Back when I was planning on sending my son to school, the things I figured I would have to teach him would be respect, sex, drugs, how to work hard, and so forth—things school doesn’t always teach well. I didn’t realize I would have to teach him about porn.

When we decided to homeschool, I felt so good because I could teach him the facts of life and such on my own terms, at my own speed.  I would not be competing against the kids in school, or against the school.  What I didn’t count on was the competition from porn online.

My husband caught our ten-year-old son watching porn and announced to me that our son definitely liked girls.  While I don’t have a problem with teaching him about the birds and bees at his age, I do have a problem with what porn does to you psychologically at any age.  The Art of Manliness did a great job highlighting the psychological effects of porn.

In order to teach my son about porn I had to understand it.  I didn’t want to just lock down the internet and walk away.  That teaches him nothing for when he is older and I can’t be around to lock down his world.

1.  Porn is Like junk food.  Boys (and some girls) can’t stop watching.
My husband is obviously a man, and when I asked him what to do he just gave me a blank stare. I started asking other women how they handle porn.  I met a lot of blank stares. Let me say this, if your husband has any type of sexual drive, he likes porn.

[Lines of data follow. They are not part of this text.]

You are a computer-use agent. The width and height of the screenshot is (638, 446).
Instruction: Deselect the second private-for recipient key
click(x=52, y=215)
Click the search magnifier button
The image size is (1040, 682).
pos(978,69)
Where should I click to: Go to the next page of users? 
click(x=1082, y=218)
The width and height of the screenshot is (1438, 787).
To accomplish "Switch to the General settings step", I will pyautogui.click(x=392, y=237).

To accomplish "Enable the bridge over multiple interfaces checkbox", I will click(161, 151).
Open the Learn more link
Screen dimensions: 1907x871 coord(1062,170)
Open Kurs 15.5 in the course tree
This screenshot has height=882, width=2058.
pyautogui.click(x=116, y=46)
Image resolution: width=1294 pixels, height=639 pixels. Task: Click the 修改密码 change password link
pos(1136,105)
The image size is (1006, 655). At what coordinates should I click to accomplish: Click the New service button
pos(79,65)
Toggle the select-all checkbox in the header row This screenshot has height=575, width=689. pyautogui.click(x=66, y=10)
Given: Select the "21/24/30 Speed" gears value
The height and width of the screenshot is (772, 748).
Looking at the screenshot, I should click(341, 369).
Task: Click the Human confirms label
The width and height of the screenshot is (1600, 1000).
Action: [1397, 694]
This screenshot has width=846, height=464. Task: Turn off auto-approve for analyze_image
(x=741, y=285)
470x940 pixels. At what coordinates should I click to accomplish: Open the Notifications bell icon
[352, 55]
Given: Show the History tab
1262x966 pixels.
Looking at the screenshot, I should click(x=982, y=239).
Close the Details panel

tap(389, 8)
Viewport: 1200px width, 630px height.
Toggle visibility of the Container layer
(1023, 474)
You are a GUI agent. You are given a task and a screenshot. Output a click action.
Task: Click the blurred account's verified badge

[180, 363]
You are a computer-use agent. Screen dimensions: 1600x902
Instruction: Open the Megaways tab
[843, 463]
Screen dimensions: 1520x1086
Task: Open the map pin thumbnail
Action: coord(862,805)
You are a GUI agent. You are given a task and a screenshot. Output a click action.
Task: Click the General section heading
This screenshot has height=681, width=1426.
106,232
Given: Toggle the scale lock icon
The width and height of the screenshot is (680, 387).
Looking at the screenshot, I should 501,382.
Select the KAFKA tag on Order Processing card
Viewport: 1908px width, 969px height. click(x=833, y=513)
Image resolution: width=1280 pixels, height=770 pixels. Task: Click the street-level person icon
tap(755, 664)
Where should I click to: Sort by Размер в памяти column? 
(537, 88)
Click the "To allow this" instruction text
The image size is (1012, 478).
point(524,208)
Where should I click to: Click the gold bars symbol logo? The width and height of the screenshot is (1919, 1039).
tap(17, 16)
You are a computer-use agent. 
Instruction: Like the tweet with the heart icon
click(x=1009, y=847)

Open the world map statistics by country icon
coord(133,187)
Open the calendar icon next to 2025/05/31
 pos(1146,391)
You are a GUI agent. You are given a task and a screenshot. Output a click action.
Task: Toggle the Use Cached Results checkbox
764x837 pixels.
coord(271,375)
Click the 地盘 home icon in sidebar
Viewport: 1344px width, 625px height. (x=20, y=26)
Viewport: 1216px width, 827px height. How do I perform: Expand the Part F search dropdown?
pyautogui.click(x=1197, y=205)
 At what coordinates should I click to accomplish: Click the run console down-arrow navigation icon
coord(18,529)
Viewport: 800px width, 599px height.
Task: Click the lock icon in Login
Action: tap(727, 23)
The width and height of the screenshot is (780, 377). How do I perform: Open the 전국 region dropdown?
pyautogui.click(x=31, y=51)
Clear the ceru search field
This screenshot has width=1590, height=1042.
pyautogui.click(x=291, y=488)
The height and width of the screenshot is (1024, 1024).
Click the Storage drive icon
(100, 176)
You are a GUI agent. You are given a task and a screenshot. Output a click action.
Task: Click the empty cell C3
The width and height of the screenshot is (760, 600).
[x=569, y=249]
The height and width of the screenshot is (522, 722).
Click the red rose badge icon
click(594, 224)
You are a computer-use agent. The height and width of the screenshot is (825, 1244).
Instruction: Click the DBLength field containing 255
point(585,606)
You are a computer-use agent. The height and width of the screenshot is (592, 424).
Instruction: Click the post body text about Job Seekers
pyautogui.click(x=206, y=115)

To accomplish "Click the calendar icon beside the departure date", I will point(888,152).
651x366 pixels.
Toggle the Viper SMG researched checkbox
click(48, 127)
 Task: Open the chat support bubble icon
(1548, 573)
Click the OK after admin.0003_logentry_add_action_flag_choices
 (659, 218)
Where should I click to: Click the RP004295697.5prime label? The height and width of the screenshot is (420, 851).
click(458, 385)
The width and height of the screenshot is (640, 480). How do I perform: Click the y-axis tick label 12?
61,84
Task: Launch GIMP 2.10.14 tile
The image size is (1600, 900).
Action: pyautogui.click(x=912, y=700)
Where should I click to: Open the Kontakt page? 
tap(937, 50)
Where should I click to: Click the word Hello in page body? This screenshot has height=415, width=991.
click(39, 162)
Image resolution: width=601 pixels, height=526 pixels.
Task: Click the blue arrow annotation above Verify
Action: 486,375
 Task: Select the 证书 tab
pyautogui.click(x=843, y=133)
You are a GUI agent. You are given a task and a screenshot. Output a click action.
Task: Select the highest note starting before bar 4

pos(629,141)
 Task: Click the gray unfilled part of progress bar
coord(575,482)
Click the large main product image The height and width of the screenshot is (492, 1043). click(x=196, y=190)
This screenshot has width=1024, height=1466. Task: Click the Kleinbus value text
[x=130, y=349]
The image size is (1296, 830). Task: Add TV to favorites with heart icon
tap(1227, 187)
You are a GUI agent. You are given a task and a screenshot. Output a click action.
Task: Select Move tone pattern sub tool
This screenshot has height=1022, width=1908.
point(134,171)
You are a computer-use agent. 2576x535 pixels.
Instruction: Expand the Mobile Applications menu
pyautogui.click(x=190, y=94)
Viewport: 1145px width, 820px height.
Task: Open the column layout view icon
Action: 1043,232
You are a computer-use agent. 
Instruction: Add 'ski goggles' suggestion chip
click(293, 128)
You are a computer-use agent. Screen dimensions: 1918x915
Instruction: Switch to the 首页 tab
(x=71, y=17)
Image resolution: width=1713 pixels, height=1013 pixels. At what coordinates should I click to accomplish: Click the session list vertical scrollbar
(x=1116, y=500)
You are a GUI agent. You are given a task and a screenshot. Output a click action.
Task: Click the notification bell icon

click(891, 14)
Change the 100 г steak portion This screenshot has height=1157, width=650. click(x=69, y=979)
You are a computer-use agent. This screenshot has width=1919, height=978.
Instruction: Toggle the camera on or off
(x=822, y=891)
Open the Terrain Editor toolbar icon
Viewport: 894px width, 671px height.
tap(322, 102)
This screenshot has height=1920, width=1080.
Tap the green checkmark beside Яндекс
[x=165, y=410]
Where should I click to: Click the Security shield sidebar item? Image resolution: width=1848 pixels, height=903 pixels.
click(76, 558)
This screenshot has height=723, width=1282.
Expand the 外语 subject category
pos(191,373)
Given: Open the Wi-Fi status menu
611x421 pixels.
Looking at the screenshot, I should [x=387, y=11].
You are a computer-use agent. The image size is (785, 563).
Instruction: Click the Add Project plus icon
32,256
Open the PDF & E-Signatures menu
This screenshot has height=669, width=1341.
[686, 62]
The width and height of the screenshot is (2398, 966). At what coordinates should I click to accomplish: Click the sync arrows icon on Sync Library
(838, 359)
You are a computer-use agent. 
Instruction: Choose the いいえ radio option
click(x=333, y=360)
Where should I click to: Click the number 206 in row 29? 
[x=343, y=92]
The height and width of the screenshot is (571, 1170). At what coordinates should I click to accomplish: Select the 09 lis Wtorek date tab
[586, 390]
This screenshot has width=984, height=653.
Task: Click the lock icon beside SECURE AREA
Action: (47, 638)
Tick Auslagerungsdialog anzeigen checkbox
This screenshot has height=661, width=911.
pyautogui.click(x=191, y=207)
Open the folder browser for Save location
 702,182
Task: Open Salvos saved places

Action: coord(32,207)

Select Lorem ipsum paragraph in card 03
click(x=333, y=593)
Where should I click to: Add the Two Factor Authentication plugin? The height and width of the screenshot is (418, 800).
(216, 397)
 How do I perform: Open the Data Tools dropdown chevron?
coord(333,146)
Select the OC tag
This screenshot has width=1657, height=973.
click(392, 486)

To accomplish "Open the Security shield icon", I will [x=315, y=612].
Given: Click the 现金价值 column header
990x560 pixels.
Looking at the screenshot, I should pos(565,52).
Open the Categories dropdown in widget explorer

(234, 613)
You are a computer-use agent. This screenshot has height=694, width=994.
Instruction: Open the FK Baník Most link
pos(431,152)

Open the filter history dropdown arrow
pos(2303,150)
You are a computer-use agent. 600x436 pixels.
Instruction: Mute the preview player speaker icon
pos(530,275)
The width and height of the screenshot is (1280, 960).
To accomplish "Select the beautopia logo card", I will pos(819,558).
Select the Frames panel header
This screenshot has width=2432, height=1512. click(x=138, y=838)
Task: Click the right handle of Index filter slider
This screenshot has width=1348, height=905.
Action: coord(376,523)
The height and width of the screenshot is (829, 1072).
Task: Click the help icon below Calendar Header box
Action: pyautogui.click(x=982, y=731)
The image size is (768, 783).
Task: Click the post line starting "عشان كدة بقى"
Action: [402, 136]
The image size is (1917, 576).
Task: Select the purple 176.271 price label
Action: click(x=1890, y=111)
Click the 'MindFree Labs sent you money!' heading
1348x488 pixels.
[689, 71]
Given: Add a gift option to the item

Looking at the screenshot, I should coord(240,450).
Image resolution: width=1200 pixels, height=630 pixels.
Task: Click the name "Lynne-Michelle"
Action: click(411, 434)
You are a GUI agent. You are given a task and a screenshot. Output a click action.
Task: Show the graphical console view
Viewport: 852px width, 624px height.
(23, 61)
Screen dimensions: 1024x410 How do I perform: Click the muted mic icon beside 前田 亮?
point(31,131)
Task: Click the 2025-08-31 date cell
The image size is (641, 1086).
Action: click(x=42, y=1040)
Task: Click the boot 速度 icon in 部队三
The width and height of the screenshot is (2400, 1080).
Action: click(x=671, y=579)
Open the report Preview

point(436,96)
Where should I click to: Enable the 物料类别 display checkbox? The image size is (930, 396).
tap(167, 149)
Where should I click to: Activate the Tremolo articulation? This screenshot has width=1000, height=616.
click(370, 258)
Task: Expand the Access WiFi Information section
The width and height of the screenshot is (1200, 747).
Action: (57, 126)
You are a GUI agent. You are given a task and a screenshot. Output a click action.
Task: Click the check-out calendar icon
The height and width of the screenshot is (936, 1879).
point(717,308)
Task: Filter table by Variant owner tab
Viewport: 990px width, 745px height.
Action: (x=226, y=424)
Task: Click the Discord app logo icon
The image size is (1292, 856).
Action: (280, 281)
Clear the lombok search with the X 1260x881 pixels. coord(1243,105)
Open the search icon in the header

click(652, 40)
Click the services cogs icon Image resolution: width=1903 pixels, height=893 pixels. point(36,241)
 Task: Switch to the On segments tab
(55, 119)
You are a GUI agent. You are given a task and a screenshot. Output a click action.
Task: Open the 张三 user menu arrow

As I learned about my new enemy, I learned it’s like junk food for the mind.  One afternoon I found myself hidden in my bathroom from the kids, sneaking some chocolate.  That’s when I realized, if I couldn’t stop hiding to eat chocolate, my son couldn’t stop watching porn.  No matter what it is you are hiding, stopping is hard.
 
2.  The moment you make something a big deal is the moment it becomes one.
My husband sat down with our son and gave him this advice: “It’s not ok to watch porn, but it’s OK to feel that way.  You can’t help it.” This advice twisted in my son’s mind into some type of permission, and every time he was caught, he would echo back those words, “I can’t help it.”

I wanted to keep catching him, but I knew if I made a big deal out of it, I wouldn’t catch him because he would get better at hiding it.  I didn’t know how to handle the problem, but I knew I didn’t want to get into a competition with him of hide and seek. I would lose, because I don’t have the motivation or inclination to learn all the secret passageways of the Internet.
 
3.  The punishment needs to be worse than the pleasure of porn.
It wasn’t my concern over the distortion of sex from porn that spurred me to figure this out, as much as it was a desire to overcome his “I can’t help it” excuse. I came up with a punishment of working 40 hours of chores each time he was caught. If he was too tired from working, he wouldn’t have energy to watch it. Part of me was right, he didn’t have energy to sneak around, but he did have energy to keep repeating that line, “I can’t help it.” over and over.

After every chore I would ask him how he felt about porn and every chore his answer was the same smug response.  I wanted to choke him, or beat him, or something. But instead, I just made the chores worse and worse and slowly the attitude behind the words started to dissipate.

4.  Teach a lesson, because punishment won’t teach anything by itself.
I must confess I hate cleaning my refrigerator.  I really hate cleaning it.  I hadn’t cleaned it for a year, so you can imagine how bad it was in a family of seven when my son had to clean it.  He had completed 30 hours of work.  Halfway through the cleaning he came to me and sincerely said he never wanted to watch porn again. He begged me to let him stop cleaning the refrigerator.  I made him finish the fridge, but I let him off for the remaining hours. Once the lesson was learned, I was done teaching.

5. Reward confessions.
We came up with a system.  I would lock down the internet the best I could, and he would tell me when he found a way to watch porn. As long as he told me, he wouldn’t be punished with cleaning the fridge.  But if I caught him, the fridge was waiting.

This has worked well, we are porn-free in our house, basically. At least when it happens I am told about it. The hardest part about all of this is accepting my son’s monitoring of himself while not freaking out over the degrading habit.